Set out the material below as a two-column CSV with the headers instruction and response, one row for each text and its answer, each value in its own quoted field with line breaks turned into spaces. Leave the pictures out.

>>>

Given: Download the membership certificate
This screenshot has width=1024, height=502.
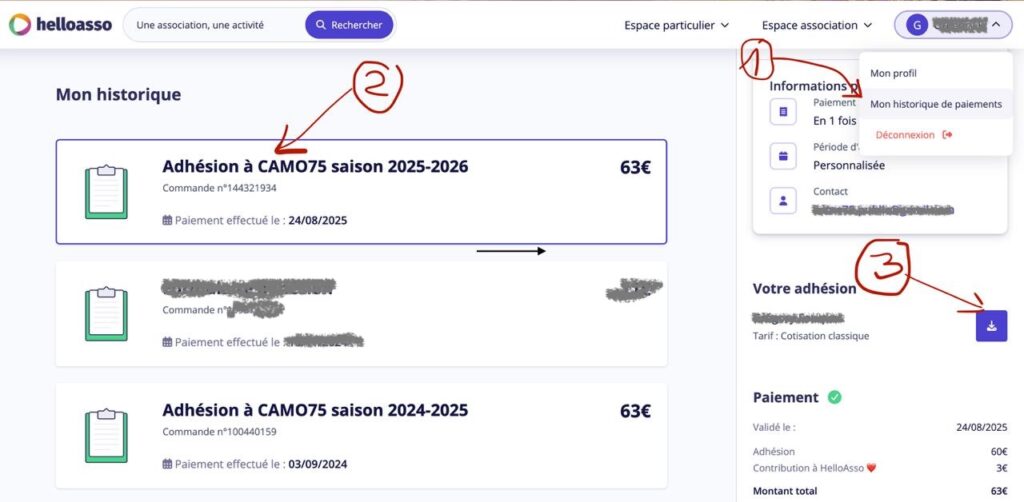Looking at the screenshot, I should point(991,326).
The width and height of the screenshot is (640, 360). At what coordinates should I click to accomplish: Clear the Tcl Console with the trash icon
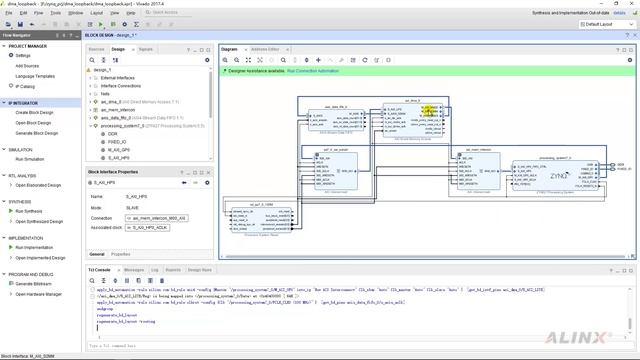162,280
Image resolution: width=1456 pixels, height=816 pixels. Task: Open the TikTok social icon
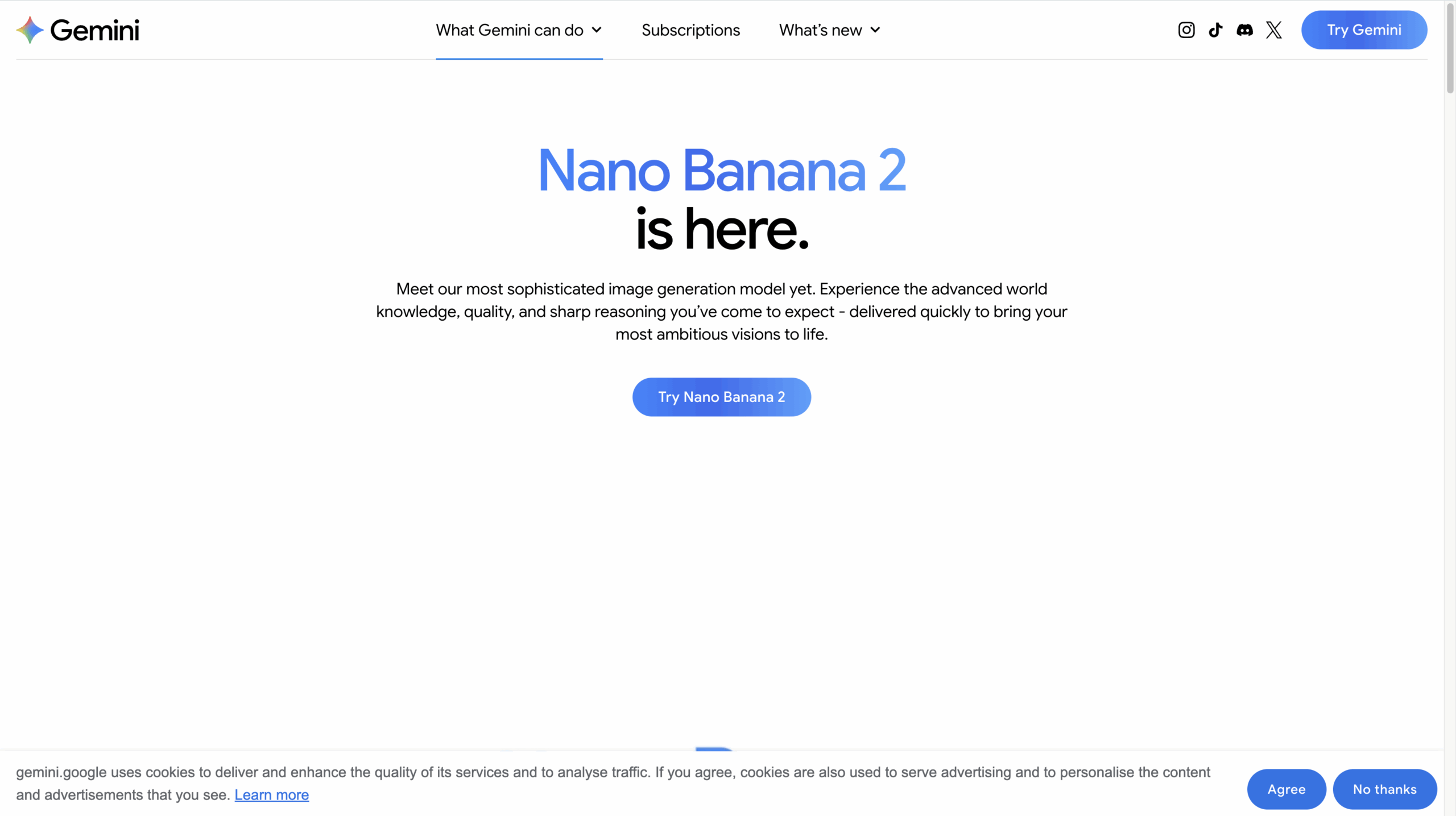tap(1215, 30)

<<<

● **Task solution**:
instruction,response
"Given: Download the membership certificate This screenshot has width=1024, height=502.","Looking at the screenshot, I should point(991,326)."
"The width and height of the screenshot is (640, 360). At what coordinates should I click to accomplish: Clear the Tcl Console with the trash icon","162,280"
"Image resolution: width=1456 pixels, height=816 pixels. Task: Open the TikTok social icon","tap(1215, 30)"